[Provided material]
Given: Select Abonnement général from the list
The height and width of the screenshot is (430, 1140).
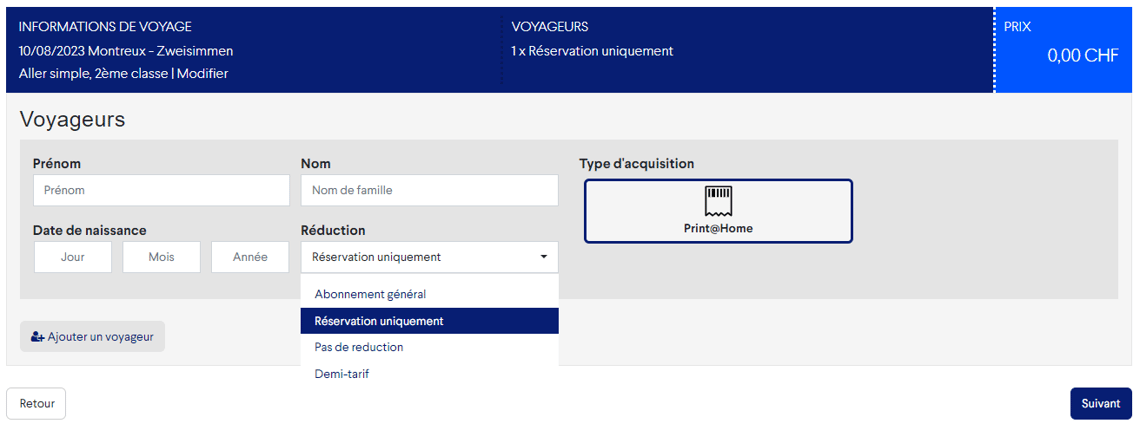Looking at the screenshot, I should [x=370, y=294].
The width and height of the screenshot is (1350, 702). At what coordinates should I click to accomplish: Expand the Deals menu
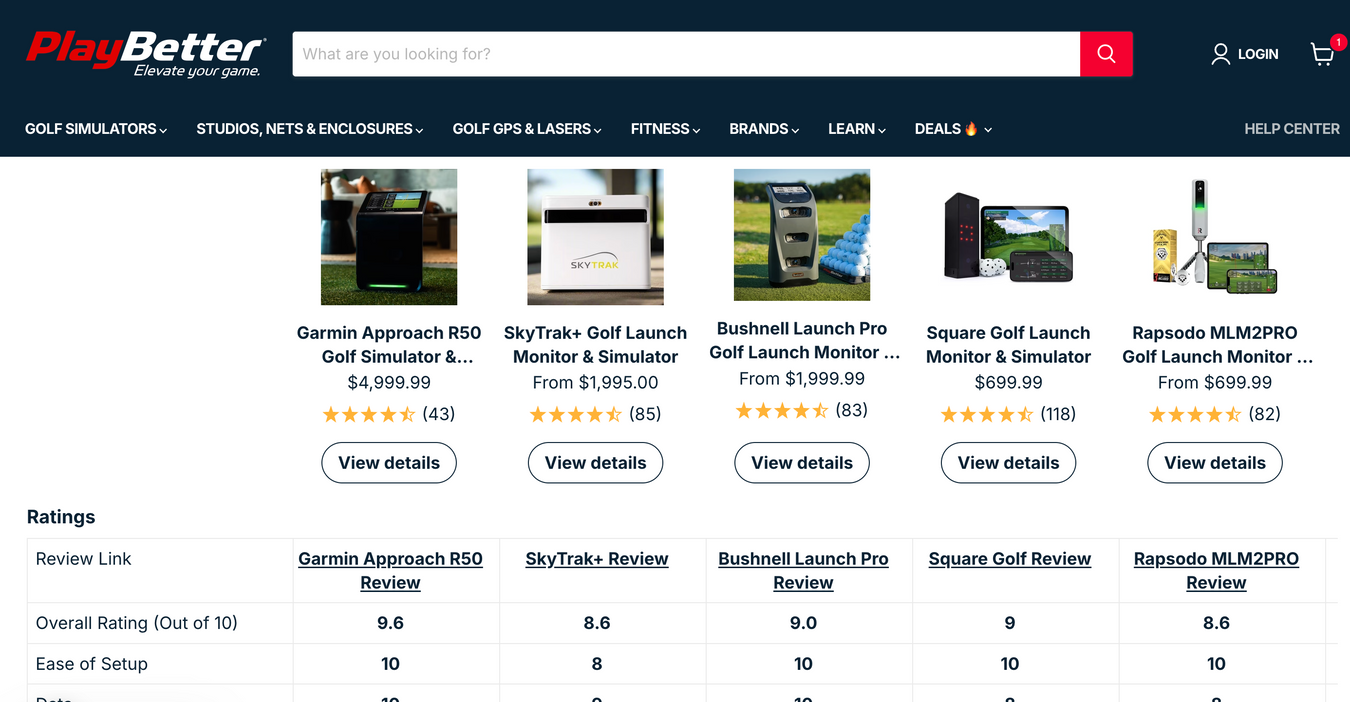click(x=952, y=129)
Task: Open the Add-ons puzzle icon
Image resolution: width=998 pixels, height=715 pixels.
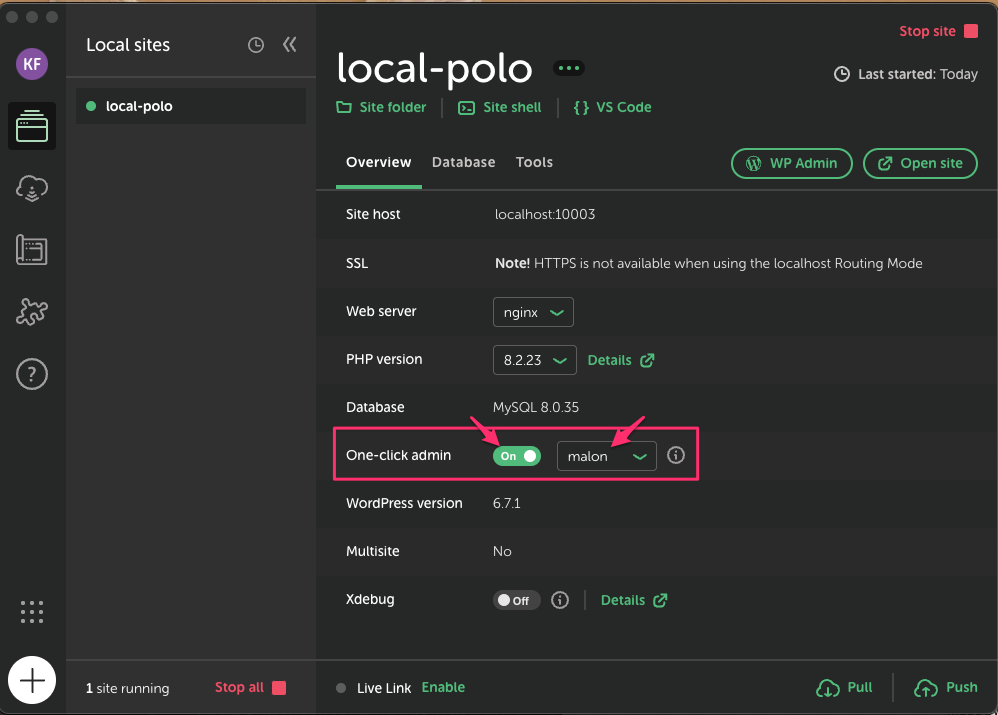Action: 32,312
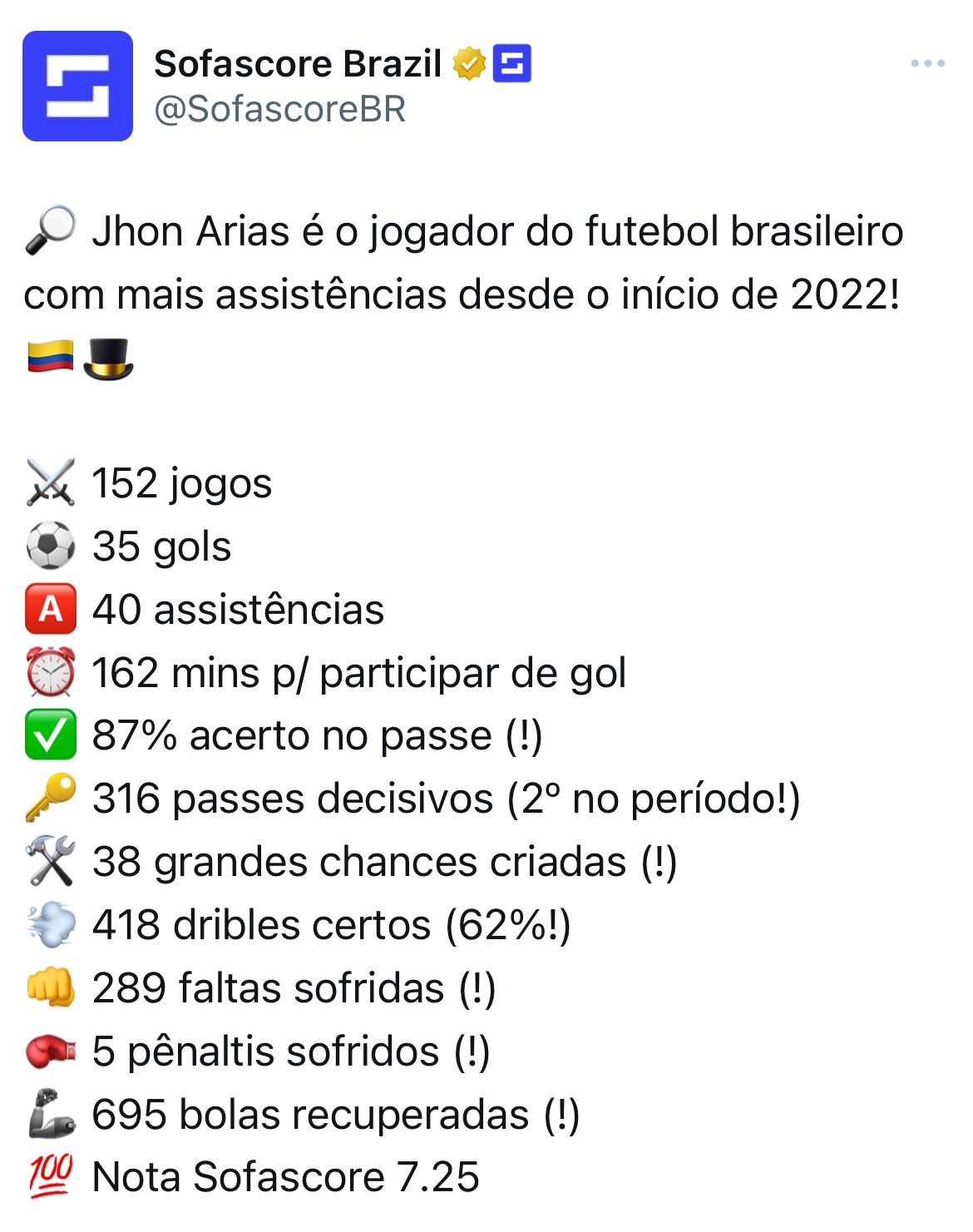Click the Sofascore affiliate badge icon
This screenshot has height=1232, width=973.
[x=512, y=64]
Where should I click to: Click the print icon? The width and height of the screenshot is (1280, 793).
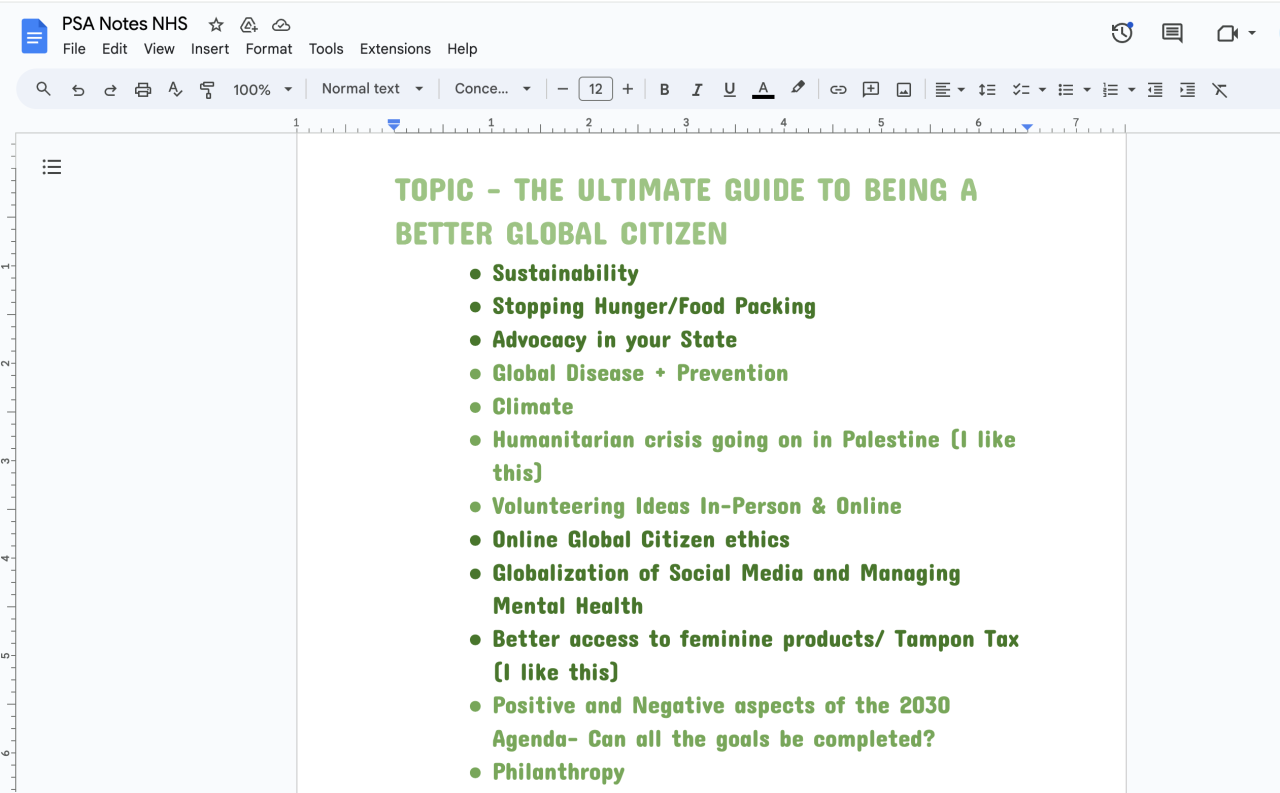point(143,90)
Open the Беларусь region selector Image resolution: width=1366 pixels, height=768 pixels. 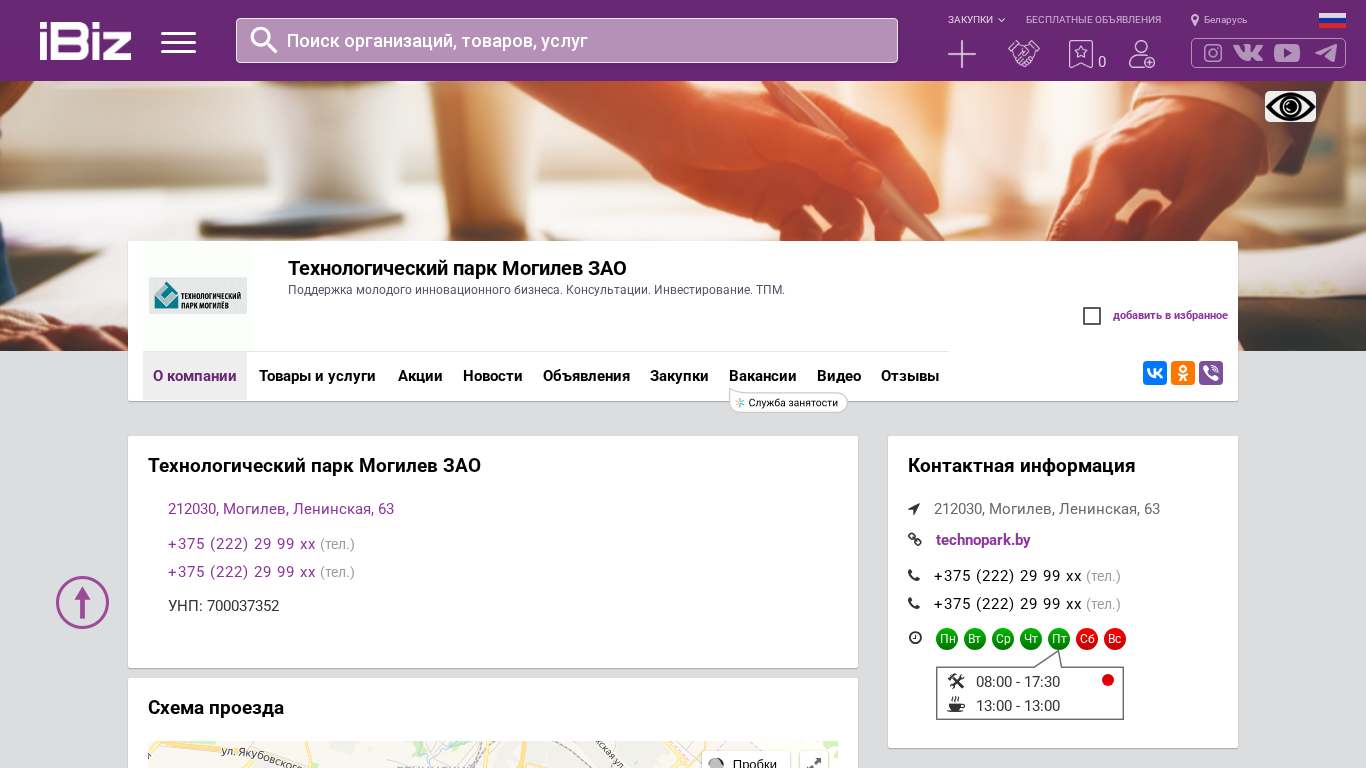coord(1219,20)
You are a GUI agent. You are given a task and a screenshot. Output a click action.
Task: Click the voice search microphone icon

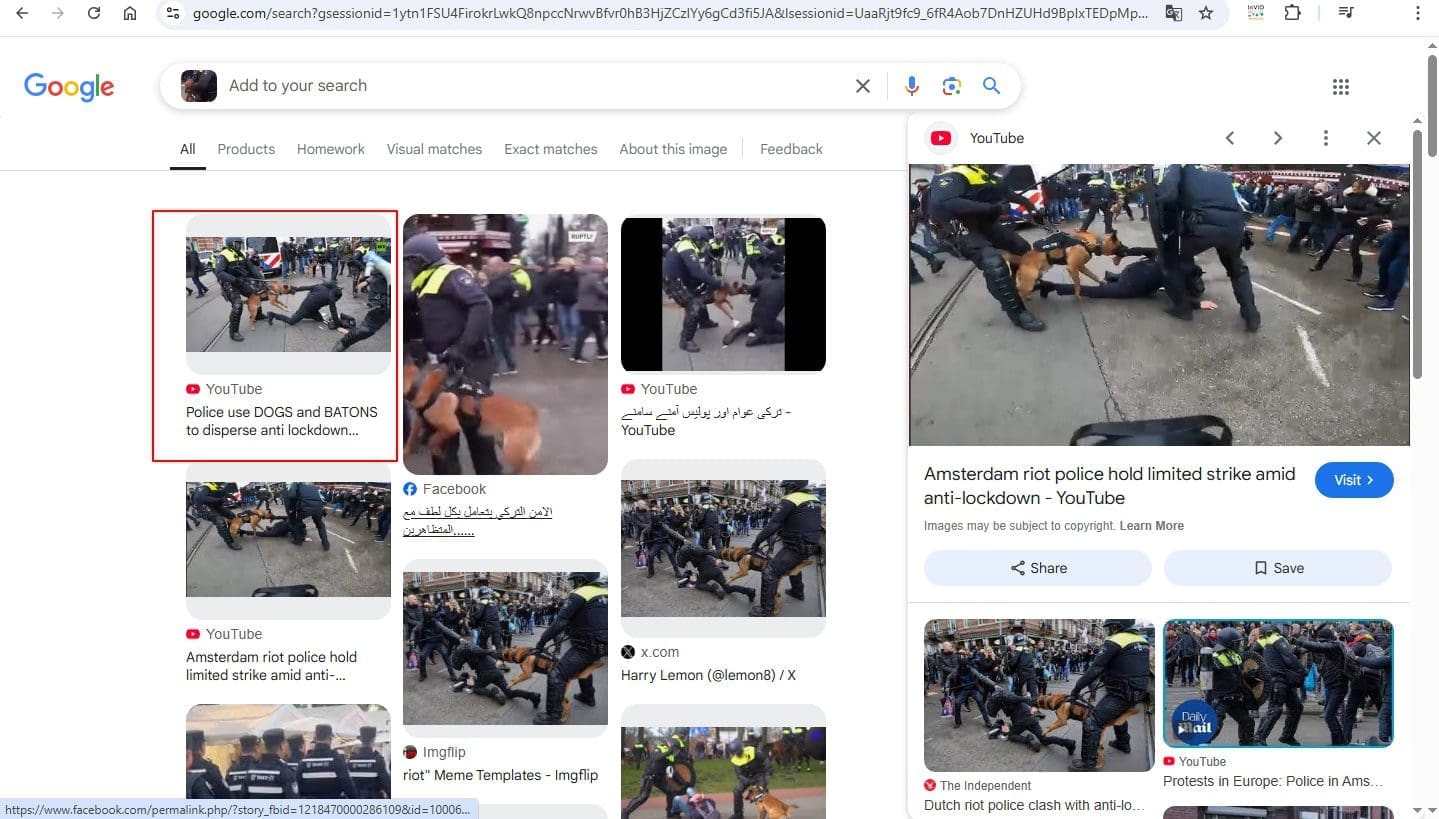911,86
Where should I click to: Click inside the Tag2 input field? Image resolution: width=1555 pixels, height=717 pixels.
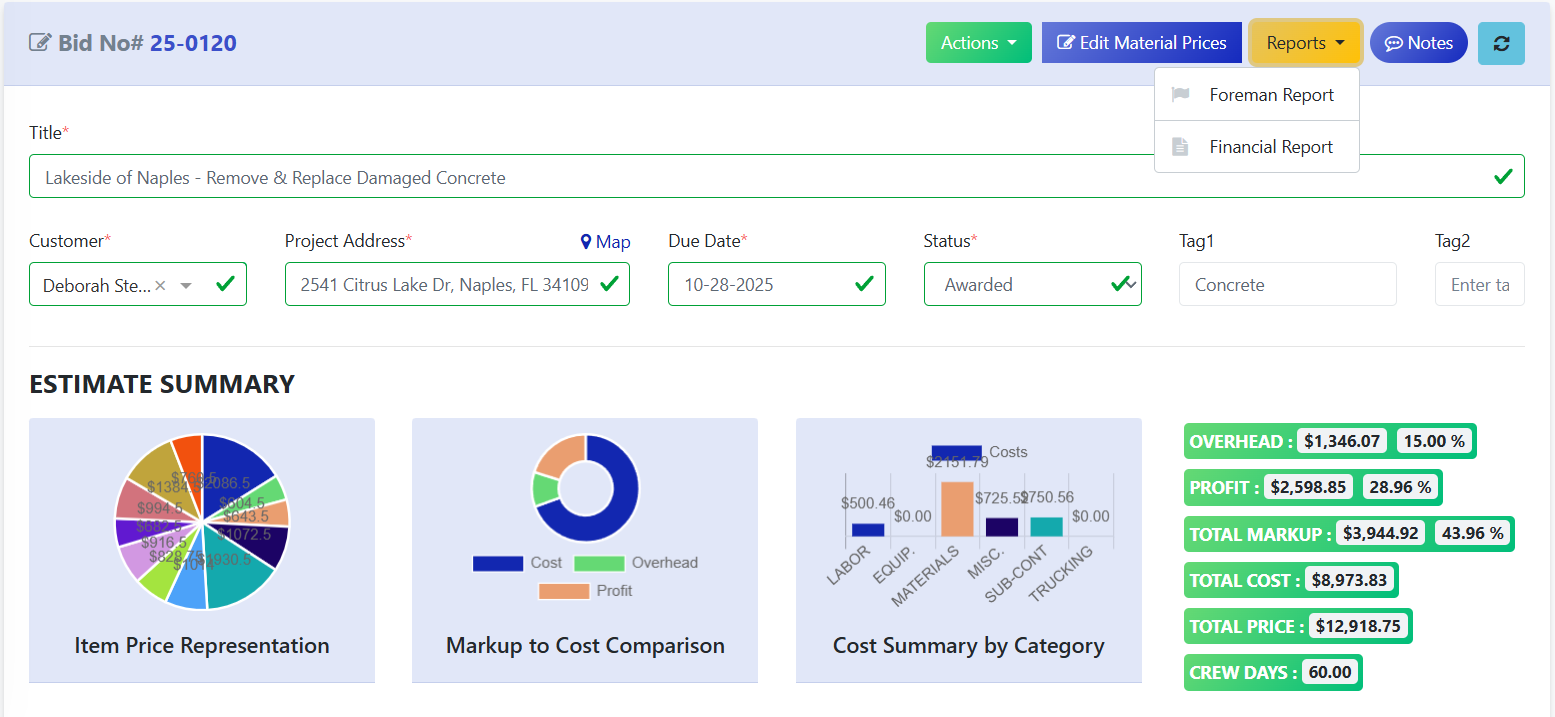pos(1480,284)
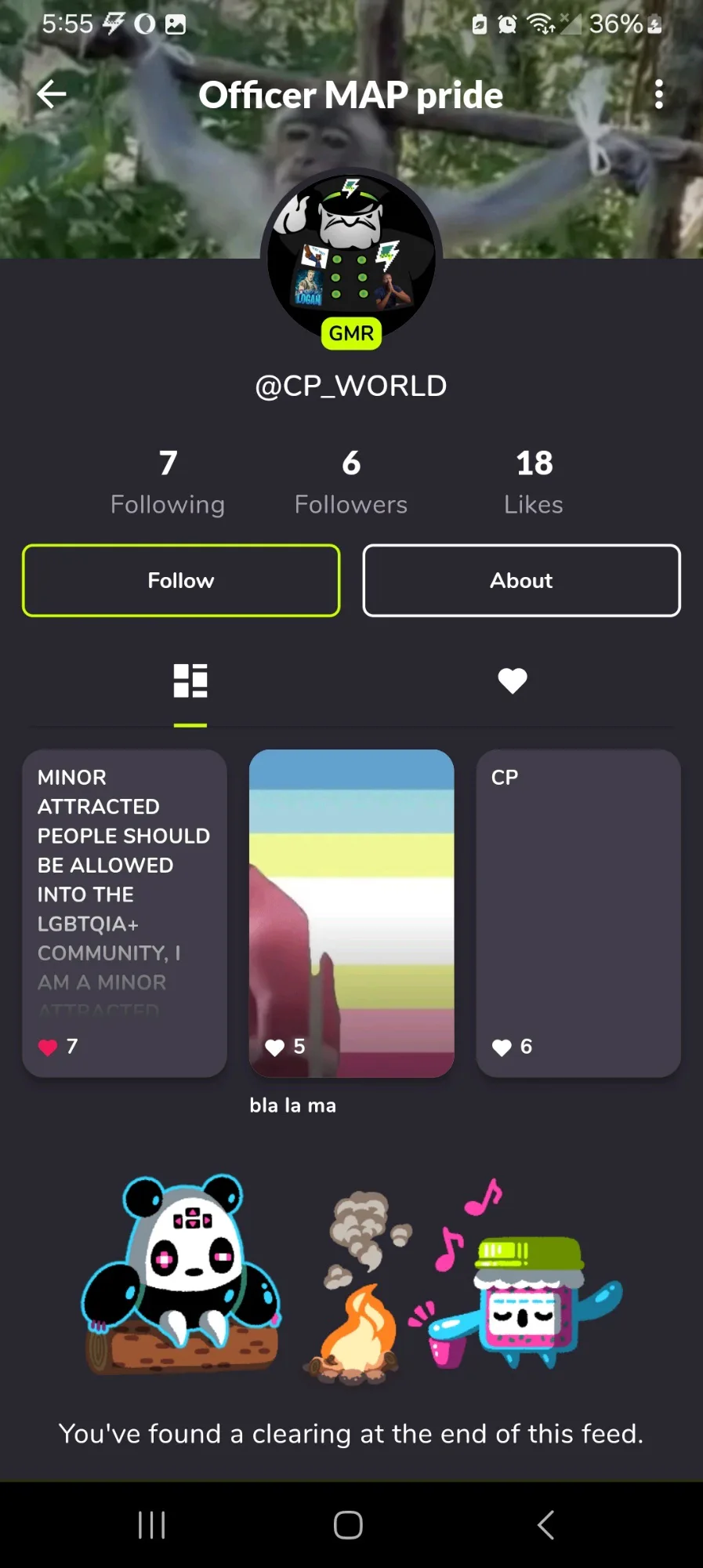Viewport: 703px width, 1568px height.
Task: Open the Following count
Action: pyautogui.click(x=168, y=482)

[Activity] Restate word for word the lines that begin at the one containing "Task: Click the voice search microphone icon" and end with the final line of the records. Pictures stay out.

[Output for this exercise]
Task: Click the voice search microphone icon

911,86
Where should I click to: Click inside the Tag2 input field? Image resolution: width=1555 pixels, height=717 pixels.
pos(1480,284)
Viewport: 703px width, 1568px height.
Task: Open the Following count
Action: pyautogui.click(x=168, y=482)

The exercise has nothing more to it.